▶ _YOUR TASK_: Render the records from the line containing "Tap the smiling woman's face in photo" through the end as a Markdown table with the columns Row and Line, one row per line, skipping blank lines. Leave the pictures out.

▼

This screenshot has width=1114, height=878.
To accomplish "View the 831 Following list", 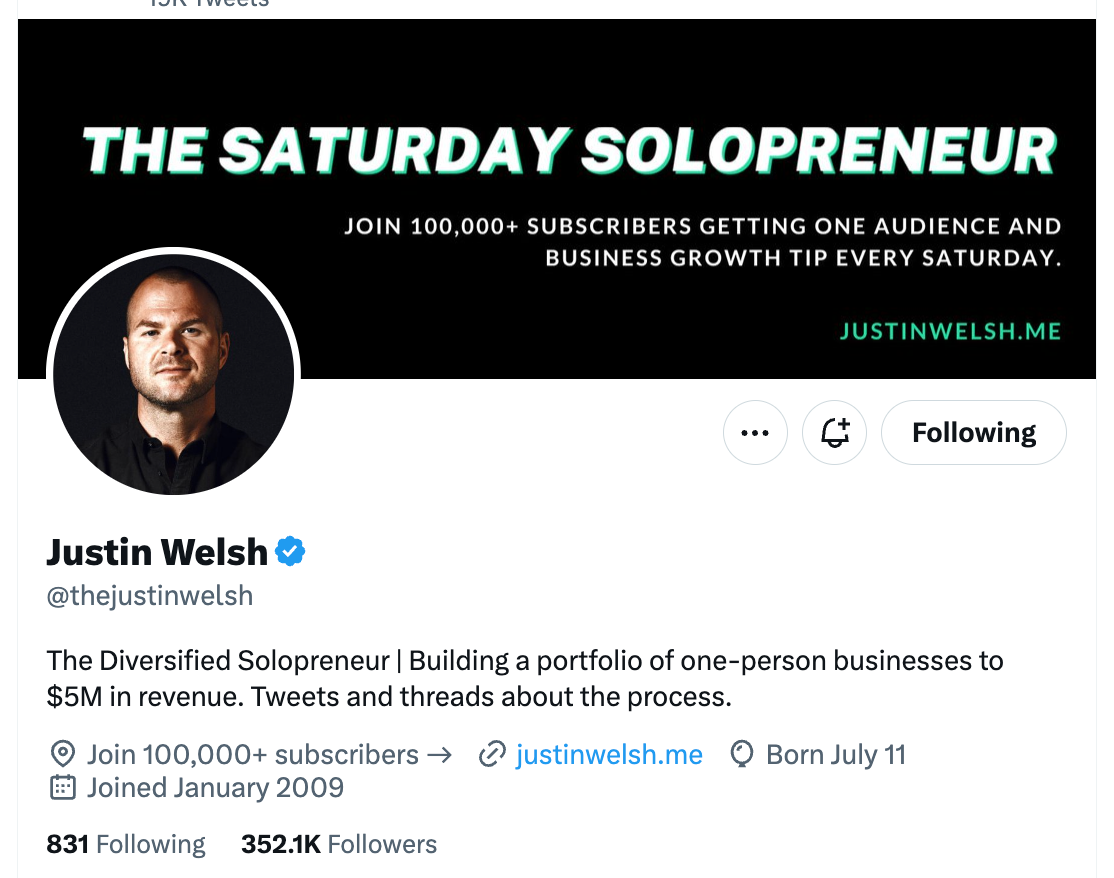I will (x=126, y=845).
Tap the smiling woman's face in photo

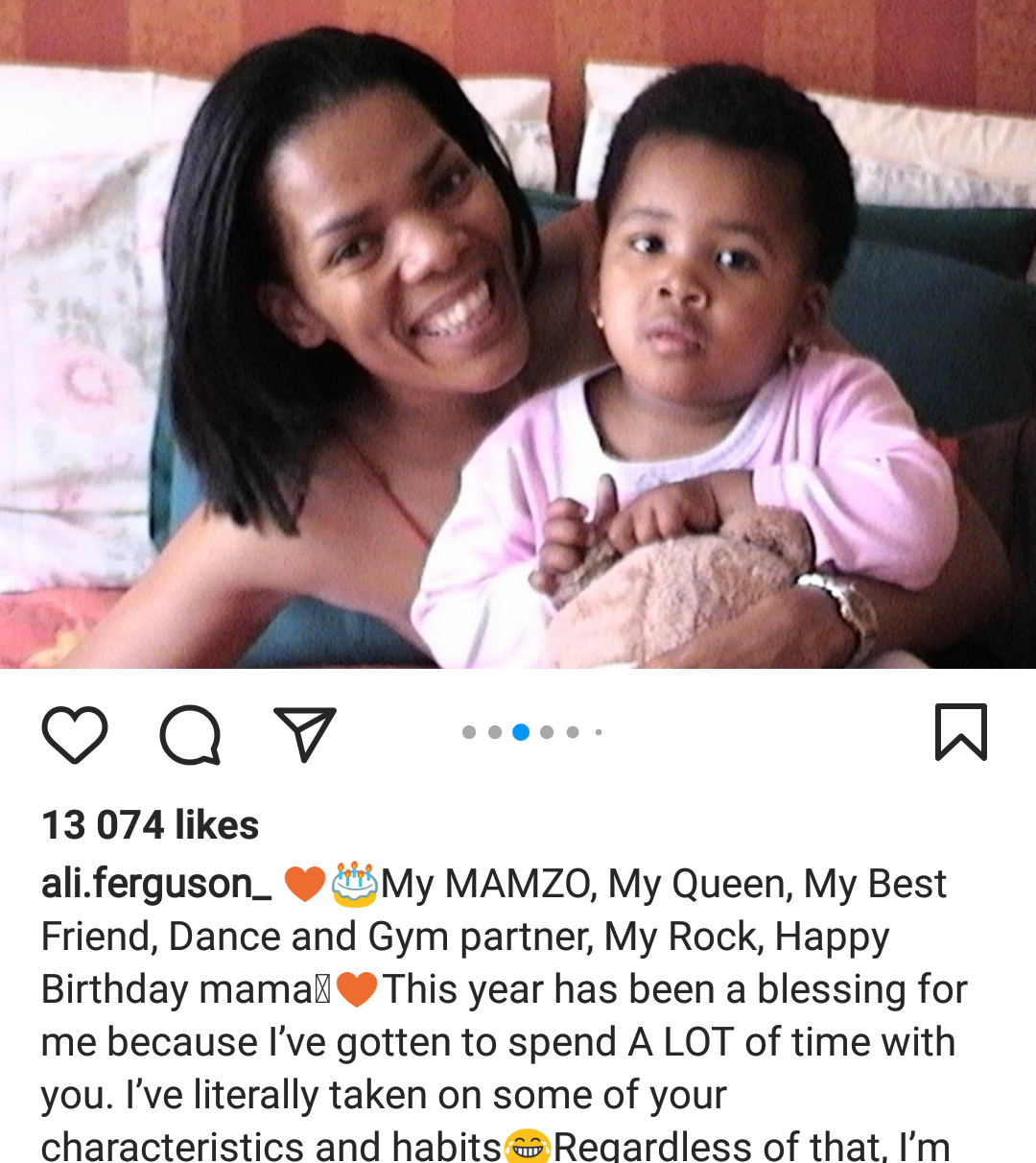(403, 249)
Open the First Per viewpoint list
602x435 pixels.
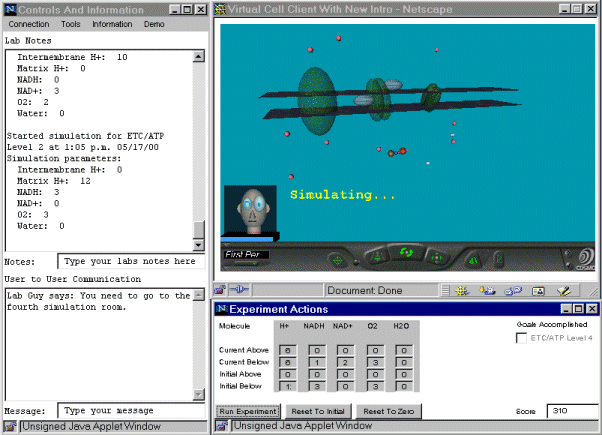245,255
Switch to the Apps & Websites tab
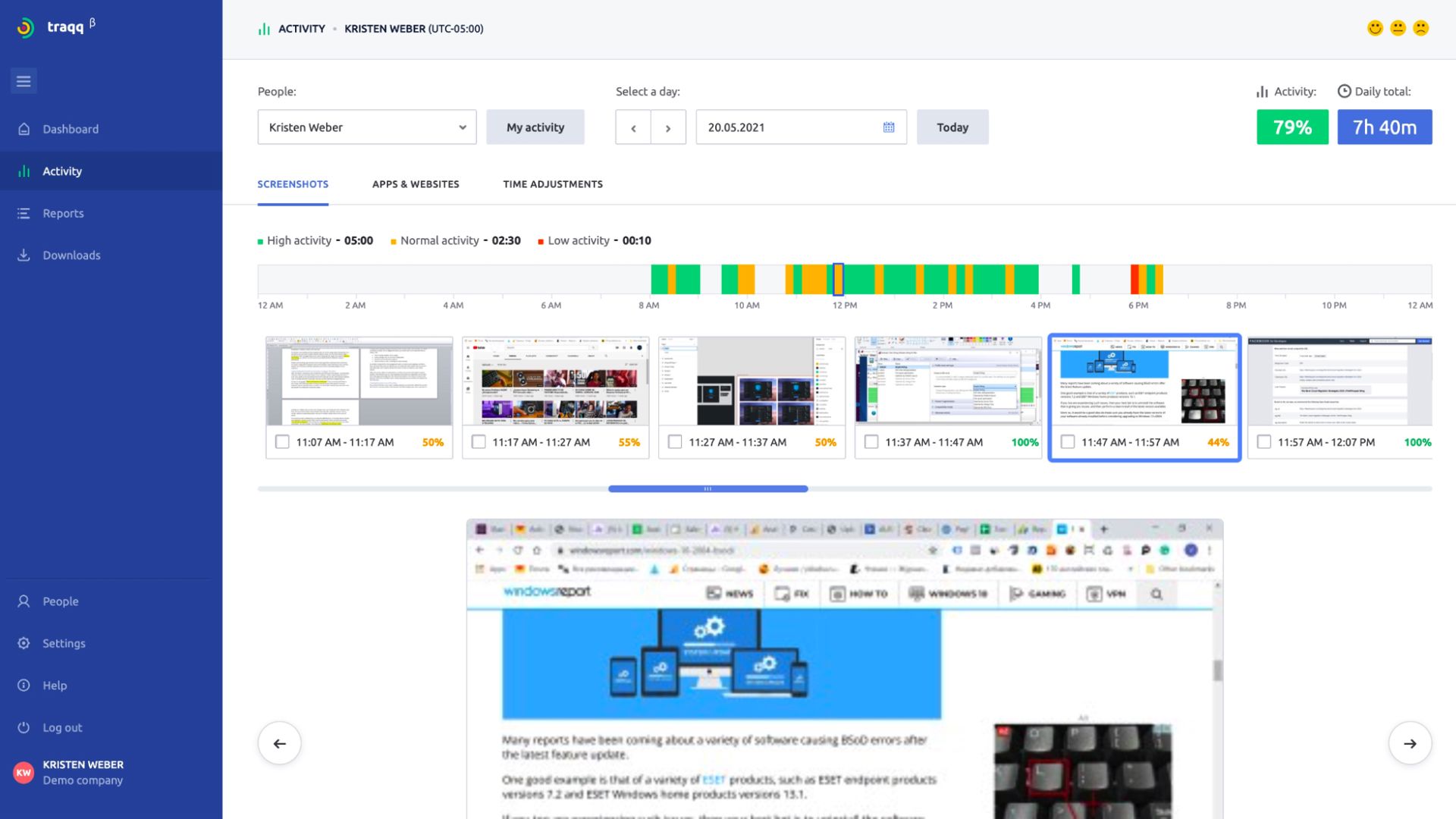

▲

▶ _RESULT BELOW_:
| Row | Line |
|---|---|
| 1 | Tap the smiling woman's face in photo |
| 2 | (403, 249) |
| 3 | Open the First Per viewpoint list |
| 4 | 602x435 pixels. |
| 5 | 245,255 |
| 6 | Switch to the Apps & Websites tab |